Luego el tema se fue poniendo severo. En el Aeropuerto de Los Angeles, la zona de fumadores era un patinillo exterior, de unos pocos metros cuadrados, donde se hacinaban decenas de pilotos, azafatas y viajeros. Luego desapareció, claro. En Nueva York, donde ya había llegado la ola, nos dijeron en un restaurante que no se podía fumar. Ante la insistencia, nos dijeron que como ya casi no había gente, nos traían un cenicero y que nosotros mismos.

En Italia, cuna de la acracia cívica, la prohibición en los restaurantes pasó sin más impacto que el que la mayoría de restaurantes disponía en el exterior de una o dos mesas altas, donde se podía fumar durante o al final de la comida, haciendo un alto en el camino, claro.

En Irlanda o Reino Unido, donde el ambiente de los pubs no se explicaba sin el humo del tabaco, la prohibición ha progresado sin mayor impacto. Claro, a menudo, si el tiempo acompaña, el exterior de los pubs se convierte en un problema (casi) de orden público, con gran acumulación de fumadores/bebedores al aire libre.

Hay que reconocer que determinadas circunstancias hacen más difícil al fumador prescindir de su vicio. Fumar durante las comidas es perfectamente prescindible. Fumar charlando con los amigos ante unas cervezas es más difícil de abandonar. Dejar de fumar en una discoteca, con ruido, copas y sin poder hablar, parece más bien misión imposible.

Sin embargo, tenemos un país donde, en general, el clima tiende a ser más benigno que en otros de nuestro entorno. En Alemania, a alguien se le ocurrió estacionar una furgoneta de fumadores frente a algunos locales, para protegerse del frío y la lluvia. Aquí lo de salir a la calle a echar un cigarrito no resulta, habitualmente, una prueba insalvable.

En París, en Mayo del 68 (por lo que me han contado, que yo NO estuve) se acuñó la frase de “Prohibido Prohibir”. Sagaz y astuta, y contradictoria, claro. Prohibir es una actitud más bien autoritaria, que intenta convencer al ciudadano de que el Gobierno conseguirá evitar que nuestra propia estulticia nos haga daño. Rancio, como poco.

El tabaco es lo más parecido que conozco al automóvil. Usado sin prudencia, es potencialmente dañino para uno mismo, y también para los demás. Es lo que los diferencia de otros hábitos, como beber o inyectarse droga. Claro que la actitud de algunos tertulianos también puede afectar a la salud (mental) del televidente, pero ese es otro tema.

Lo que hará:
1. Copie sin alteraciones el pasaje del fragmento sobre la prohibición de fumar que va desde "Luego el tema" hasta "el camino, claro.", ambos incluidos.
2. Según el fragmento sobre la prohibición de fumar, ¿qué se le ocurrió a alguien en Alemania?

Material mostrado:

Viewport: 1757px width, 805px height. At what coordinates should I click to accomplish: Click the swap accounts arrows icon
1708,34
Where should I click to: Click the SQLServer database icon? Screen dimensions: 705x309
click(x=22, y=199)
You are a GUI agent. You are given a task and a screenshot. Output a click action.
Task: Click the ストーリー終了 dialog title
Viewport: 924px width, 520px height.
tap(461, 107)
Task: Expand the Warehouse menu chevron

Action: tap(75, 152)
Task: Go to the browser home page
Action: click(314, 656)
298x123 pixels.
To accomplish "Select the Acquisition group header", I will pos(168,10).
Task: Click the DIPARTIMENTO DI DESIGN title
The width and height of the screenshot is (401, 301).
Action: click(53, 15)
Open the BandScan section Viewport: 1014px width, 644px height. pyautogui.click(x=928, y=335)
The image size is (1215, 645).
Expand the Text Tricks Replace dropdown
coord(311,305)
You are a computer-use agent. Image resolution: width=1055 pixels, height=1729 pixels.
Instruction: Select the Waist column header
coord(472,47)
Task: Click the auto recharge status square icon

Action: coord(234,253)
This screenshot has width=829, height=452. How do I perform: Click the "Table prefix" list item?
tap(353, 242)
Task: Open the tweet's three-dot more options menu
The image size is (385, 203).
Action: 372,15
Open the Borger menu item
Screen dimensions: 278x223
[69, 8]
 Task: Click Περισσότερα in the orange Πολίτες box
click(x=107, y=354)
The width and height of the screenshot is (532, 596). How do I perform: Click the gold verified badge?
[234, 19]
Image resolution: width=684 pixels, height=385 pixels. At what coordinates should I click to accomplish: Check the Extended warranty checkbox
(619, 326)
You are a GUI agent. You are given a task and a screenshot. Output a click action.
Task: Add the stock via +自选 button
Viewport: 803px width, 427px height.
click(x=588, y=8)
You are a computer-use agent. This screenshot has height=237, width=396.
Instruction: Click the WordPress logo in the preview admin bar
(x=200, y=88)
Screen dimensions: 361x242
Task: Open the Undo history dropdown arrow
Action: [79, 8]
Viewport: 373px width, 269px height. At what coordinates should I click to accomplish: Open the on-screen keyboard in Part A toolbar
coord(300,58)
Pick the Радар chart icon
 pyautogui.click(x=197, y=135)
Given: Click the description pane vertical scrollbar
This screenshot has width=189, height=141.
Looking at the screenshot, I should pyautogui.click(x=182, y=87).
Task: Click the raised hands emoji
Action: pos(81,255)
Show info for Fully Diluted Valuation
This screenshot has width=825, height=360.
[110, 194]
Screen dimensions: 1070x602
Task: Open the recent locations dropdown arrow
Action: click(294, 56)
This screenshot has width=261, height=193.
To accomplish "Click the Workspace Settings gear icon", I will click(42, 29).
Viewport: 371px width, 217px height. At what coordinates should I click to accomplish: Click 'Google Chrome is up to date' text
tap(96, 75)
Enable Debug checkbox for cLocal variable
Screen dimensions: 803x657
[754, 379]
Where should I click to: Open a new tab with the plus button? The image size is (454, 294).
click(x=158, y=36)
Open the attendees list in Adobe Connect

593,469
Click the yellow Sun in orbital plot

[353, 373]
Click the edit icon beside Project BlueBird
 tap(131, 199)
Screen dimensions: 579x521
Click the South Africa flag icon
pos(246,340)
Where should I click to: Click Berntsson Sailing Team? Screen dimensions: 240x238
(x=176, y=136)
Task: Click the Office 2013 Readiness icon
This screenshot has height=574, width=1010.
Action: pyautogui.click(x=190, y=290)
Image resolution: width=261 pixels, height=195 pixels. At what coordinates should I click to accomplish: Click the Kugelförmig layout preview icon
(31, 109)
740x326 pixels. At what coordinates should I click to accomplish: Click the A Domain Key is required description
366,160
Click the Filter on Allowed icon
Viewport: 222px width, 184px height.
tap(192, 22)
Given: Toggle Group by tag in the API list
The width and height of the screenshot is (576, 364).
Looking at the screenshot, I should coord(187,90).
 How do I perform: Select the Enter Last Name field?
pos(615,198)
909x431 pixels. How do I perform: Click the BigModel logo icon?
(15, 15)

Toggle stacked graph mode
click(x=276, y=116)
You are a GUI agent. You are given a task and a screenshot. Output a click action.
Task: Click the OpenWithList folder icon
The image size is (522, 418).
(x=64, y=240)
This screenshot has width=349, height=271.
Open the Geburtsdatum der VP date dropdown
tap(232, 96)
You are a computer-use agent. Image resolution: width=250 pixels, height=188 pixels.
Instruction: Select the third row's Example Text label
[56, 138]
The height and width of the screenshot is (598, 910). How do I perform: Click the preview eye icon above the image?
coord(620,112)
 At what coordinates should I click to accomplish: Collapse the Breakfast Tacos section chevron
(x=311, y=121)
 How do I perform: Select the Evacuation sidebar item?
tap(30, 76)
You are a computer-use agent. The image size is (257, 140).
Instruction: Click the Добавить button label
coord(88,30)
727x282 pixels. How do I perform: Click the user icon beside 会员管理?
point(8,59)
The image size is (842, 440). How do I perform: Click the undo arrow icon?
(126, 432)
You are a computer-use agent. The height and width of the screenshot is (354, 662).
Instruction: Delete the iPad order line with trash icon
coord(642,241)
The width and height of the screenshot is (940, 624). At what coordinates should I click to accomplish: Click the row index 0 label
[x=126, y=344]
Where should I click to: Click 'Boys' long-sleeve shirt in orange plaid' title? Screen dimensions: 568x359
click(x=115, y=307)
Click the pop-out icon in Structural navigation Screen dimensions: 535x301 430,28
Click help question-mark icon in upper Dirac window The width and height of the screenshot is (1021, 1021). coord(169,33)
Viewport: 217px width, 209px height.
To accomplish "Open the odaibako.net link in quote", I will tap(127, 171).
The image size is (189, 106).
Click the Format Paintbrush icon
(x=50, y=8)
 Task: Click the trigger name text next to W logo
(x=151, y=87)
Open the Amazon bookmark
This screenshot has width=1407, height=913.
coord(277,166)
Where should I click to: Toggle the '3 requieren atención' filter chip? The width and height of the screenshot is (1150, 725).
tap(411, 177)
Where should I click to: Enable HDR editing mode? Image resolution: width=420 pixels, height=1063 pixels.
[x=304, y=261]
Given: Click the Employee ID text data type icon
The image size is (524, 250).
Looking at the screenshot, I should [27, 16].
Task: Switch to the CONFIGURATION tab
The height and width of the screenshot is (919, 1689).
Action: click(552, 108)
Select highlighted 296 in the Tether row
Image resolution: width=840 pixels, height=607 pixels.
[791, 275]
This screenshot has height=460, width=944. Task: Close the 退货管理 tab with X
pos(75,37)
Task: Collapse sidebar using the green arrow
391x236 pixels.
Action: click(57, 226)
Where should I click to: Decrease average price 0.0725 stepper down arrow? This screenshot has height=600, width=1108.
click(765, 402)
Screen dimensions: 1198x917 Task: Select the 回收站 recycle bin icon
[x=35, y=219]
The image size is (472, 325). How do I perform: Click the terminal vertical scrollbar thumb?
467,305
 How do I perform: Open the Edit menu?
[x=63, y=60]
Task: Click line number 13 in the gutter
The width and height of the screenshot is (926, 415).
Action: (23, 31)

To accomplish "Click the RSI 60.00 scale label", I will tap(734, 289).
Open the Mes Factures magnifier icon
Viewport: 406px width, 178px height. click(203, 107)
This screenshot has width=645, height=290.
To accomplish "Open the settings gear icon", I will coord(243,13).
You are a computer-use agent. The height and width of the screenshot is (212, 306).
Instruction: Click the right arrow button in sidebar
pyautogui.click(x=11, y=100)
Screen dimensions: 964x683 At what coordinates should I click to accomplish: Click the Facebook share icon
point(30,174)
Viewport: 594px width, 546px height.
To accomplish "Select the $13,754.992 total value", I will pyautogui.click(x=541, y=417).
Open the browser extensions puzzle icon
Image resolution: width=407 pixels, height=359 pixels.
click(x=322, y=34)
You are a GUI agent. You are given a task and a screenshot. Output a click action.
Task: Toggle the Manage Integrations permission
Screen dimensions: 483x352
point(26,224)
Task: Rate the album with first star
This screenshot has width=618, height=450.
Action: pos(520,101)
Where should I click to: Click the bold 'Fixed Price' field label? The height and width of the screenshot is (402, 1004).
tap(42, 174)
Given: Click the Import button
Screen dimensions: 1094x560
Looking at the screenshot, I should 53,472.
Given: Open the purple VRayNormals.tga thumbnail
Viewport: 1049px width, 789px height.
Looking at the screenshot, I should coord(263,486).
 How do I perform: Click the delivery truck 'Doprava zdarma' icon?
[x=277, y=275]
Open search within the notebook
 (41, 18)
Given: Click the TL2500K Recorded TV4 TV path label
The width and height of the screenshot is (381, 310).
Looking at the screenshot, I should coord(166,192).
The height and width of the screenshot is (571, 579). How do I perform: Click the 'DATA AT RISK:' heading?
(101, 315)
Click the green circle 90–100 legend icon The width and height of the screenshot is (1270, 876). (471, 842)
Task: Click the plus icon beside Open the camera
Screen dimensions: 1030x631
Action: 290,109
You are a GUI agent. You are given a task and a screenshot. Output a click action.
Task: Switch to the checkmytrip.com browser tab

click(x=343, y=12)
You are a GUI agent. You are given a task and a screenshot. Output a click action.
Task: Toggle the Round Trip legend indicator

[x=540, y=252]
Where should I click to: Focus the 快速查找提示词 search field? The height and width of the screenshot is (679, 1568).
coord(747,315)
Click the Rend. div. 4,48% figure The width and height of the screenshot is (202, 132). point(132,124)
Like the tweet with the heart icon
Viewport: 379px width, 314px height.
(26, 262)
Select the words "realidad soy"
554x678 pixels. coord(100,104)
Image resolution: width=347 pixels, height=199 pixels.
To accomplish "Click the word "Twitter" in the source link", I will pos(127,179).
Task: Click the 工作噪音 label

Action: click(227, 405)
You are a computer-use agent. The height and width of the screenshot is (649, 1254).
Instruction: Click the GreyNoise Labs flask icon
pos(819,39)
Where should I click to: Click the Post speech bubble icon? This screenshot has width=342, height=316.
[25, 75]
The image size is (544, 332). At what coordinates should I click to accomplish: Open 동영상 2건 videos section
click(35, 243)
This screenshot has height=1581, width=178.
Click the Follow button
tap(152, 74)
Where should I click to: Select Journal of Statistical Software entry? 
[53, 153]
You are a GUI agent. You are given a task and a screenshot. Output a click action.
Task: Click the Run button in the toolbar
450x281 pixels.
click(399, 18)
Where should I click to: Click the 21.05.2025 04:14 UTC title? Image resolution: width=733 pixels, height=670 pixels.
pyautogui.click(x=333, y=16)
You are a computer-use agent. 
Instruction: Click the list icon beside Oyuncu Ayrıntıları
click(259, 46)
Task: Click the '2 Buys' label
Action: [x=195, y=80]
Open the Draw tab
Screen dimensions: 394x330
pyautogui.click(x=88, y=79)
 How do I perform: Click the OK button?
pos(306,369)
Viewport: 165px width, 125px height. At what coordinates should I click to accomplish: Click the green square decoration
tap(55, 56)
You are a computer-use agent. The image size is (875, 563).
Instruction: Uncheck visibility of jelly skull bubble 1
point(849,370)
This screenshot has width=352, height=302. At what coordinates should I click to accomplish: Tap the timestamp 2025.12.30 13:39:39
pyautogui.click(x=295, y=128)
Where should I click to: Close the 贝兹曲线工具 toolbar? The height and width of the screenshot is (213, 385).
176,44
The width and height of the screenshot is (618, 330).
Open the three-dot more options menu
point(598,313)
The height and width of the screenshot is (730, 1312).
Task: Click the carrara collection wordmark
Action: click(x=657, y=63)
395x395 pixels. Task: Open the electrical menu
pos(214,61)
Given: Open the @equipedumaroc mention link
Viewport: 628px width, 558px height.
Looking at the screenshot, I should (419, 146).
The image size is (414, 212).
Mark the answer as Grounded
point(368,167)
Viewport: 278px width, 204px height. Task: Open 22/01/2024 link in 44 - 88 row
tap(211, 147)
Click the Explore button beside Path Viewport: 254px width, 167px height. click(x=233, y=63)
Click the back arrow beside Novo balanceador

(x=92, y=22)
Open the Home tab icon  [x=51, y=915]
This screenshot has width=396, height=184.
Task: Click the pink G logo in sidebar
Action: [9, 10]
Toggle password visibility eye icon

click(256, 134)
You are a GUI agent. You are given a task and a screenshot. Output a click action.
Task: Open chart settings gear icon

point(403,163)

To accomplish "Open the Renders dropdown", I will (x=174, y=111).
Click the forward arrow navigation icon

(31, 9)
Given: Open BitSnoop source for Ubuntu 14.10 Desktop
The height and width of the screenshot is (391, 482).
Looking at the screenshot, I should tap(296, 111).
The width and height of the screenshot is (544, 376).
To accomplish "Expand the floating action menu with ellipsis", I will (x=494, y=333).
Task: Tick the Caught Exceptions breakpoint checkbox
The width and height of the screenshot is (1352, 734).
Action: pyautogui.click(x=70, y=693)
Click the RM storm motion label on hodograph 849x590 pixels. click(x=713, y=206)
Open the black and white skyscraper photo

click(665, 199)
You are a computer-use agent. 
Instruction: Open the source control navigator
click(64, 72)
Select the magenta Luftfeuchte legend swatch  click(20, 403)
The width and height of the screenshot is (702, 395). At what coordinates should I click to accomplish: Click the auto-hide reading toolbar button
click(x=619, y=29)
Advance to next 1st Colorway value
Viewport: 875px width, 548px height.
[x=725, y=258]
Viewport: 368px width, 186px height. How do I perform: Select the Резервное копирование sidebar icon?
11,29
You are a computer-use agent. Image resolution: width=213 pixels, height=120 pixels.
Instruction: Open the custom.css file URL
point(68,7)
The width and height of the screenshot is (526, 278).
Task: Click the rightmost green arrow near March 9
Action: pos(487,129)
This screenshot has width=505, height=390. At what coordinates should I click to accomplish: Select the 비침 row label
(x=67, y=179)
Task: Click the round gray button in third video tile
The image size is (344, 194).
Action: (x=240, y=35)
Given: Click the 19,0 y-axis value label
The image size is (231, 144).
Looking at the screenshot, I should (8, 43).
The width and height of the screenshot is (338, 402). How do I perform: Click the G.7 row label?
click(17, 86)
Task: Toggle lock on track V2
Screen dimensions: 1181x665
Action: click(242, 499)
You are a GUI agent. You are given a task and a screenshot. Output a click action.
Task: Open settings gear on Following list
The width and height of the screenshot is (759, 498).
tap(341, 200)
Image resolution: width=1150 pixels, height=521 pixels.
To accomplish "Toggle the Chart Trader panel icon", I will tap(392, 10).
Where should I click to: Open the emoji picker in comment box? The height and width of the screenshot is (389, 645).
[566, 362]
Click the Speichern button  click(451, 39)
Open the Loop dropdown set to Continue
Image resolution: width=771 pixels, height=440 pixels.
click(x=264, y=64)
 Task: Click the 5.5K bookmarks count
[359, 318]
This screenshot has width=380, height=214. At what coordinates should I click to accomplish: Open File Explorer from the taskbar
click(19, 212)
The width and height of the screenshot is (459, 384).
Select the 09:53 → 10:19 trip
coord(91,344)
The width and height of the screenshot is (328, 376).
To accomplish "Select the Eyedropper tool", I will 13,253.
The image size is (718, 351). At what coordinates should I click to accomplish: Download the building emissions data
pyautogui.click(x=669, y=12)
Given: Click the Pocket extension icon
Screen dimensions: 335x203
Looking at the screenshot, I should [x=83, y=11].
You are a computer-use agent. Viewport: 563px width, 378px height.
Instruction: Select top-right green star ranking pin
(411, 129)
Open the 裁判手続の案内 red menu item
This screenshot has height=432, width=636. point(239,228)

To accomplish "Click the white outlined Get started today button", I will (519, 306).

Solución de tareas:
1.
Luego el tema se fue poniendo severo. En el Aeropuerto de Los Angeles, la zona de fumadores era un patinillo exterior, de unos pocos metros cuadrados, donde se hacinaban decenas de pilotos, azafatas y viajeros. Luego desapareció, claro. En Nueva York, donde ya había llegado la ola, nos dijeron en un restaurante que no se podía fumar. Ante la insistencia, nos dijeron que como ya casi no había gente, nos traían un cenicero y que nosotros mismos.

En Italia, cuna de la acracia cívica, la prohibición en los restaurantes pasó sin más impacto que el que la mayoría de restaurantes disponía en el exterior de una o dos mesas altas, donde se podía fumar durante o al final de la comida, haciendo un alto en el camino, claro.

2. Estacionar una furgoneta de fumadores frente a algunos locales para protegerse del frío y la lluvia.